New for Amazon Connect: Voice ID, Wisdom, and Outbound Communications
During the AWS re:Invent conference last year, I wrote about new capabilities added to Amazon Connect. Today, I am happy to announce the general availability of two of these capabilities, Voice ID and Wisdom, and the launch of a new one. High-volume outbound communications allows, as the name implies, the initiation and management of outbound communications over voice, SMS, or email.
Amazon Connect is an easy-to-use omnichannel cloud contact center that helps you provide customer service at a lower cost. In just a few clicks, you can set up and make changes to your contact center, so agents can begin helping customers right away.
Amazon Connect Wisdom
Wisdom reduces the time agents spend searching for answers. Today, when agents require access to information to help a customer, they lose time trying to navigate different data sources in siloes: FAQ, files, wiki pages, customer call history, knowledge bases, etc.

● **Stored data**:
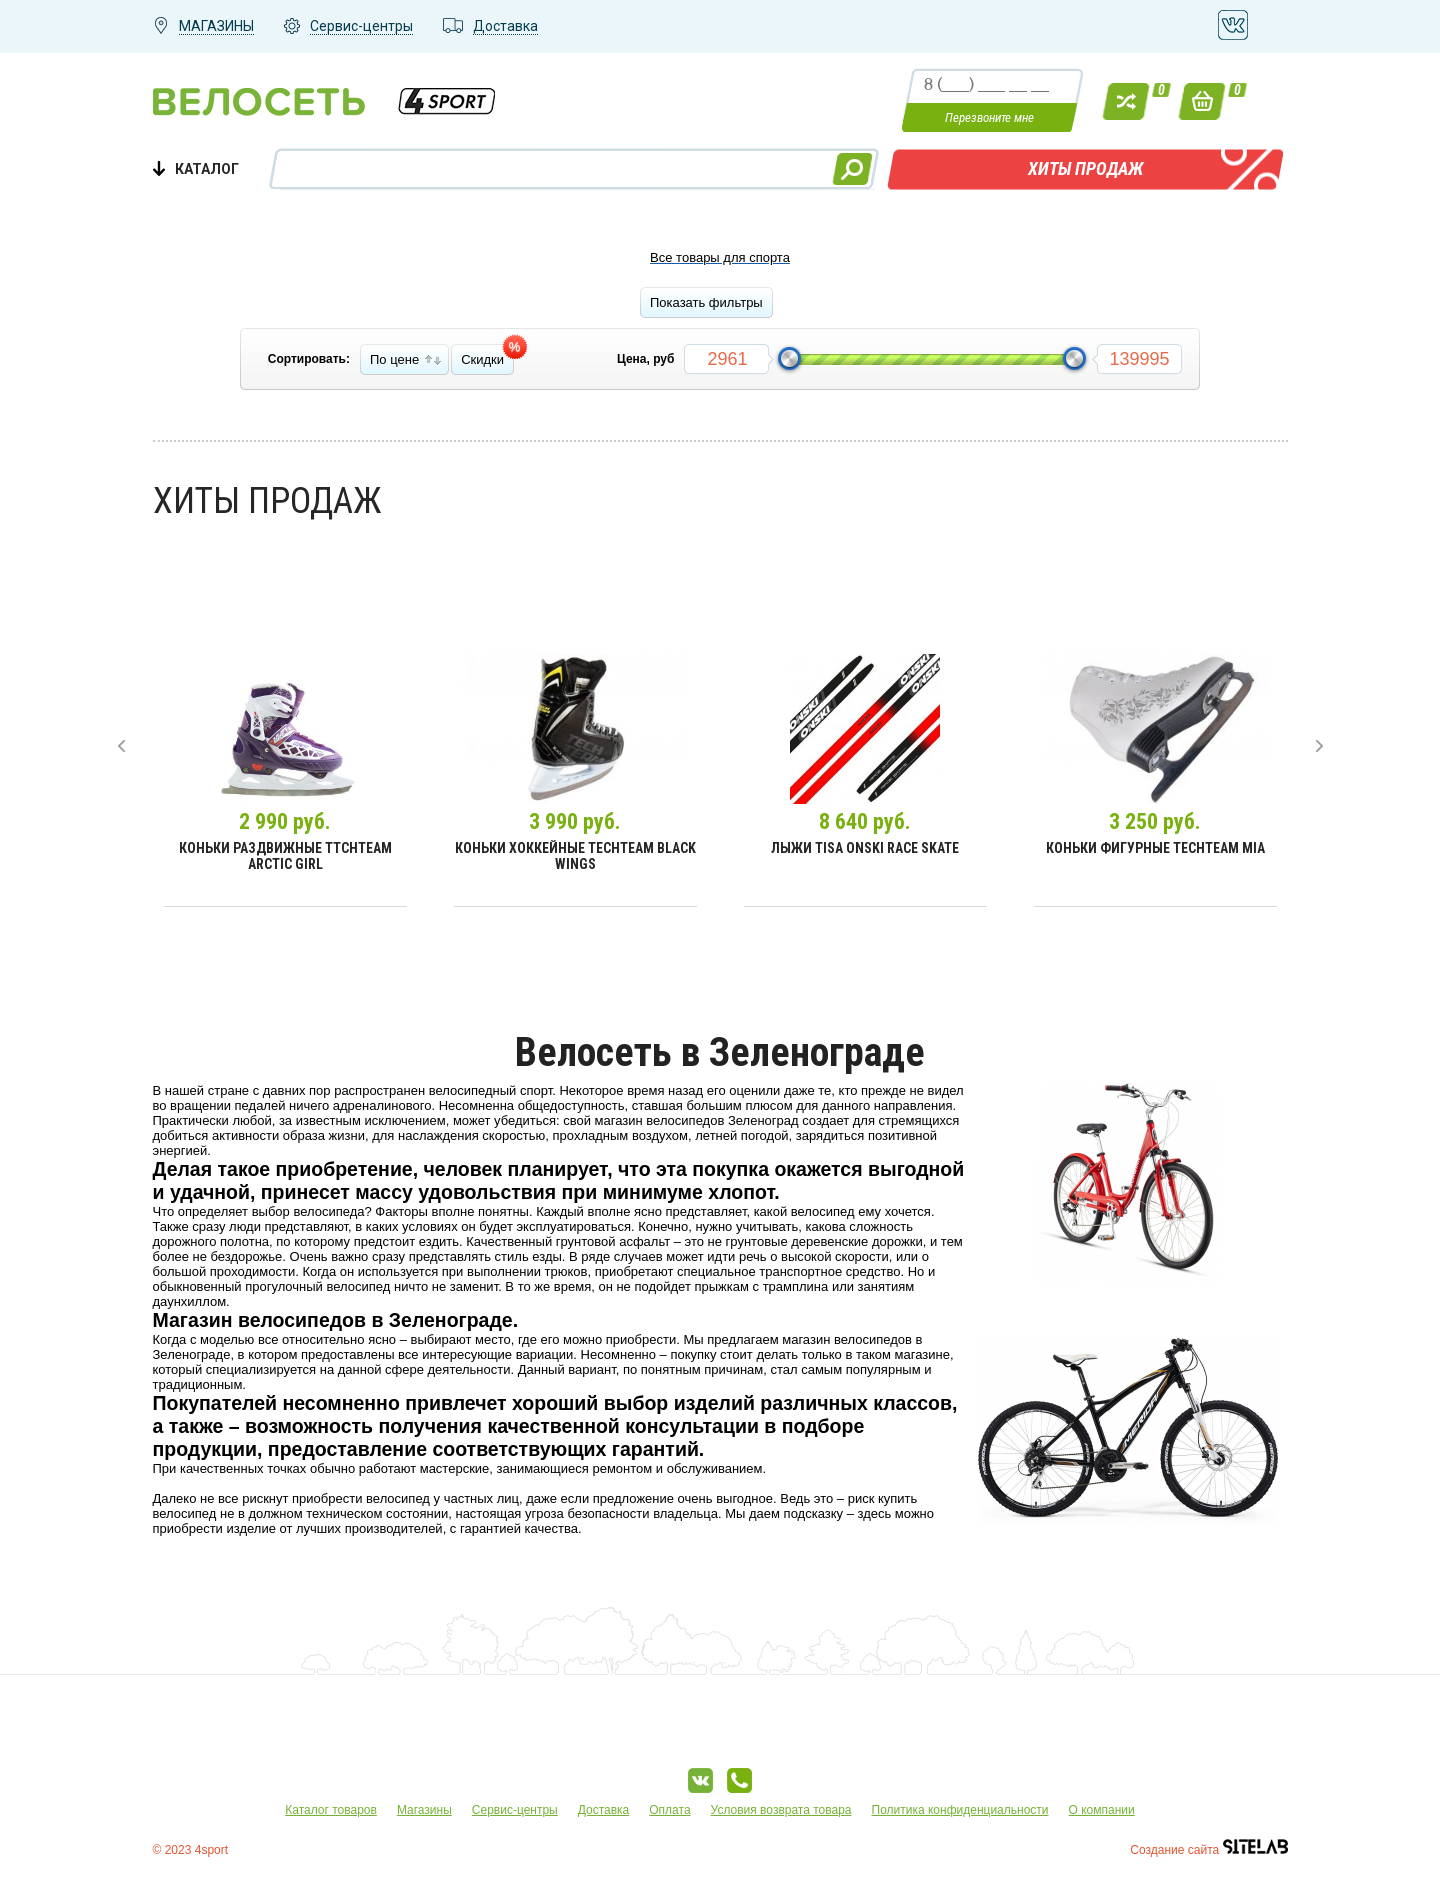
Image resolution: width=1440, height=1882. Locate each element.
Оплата (669, 1810)
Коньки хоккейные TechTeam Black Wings (575, 856)
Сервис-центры (515, 1810)
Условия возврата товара (781, 1810)
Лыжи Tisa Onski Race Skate (865, 848)
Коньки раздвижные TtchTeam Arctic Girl (285, 856)
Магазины (424, 1810)
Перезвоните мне (989, 117)
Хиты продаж (1085, 168)
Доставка (604, 1810)
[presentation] (121, 746)
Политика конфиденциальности (960, 1810)
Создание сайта (1208, 1850)
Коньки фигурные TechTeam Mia (1155, 848)
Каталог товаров (331, 1810)
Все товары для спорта (720, 257)
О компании (1102, 1810)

● **Challenges**:
1. According to the Amazon Connect text, which channels can high-volume outbound communications use?
2. Reproduce the lines of the records from the one containing "Хиты продаж (1085, 168)" through the final line of the records, both included.

● **Replies**:
1. voice, SMS, email

2.
Хиты продаж (1085, 168)
Доставка (604, 1810)
[presentation] (121, 746)
Политика конфиденциальности (960, 1810)
Создание сайта (1208, 1850)
Коньки фигурные TechTeam Mia (1155, 848)
Каталог товаров (331, 1810)
Все товары для спорта (720, 257)
О компании (1102, 1810)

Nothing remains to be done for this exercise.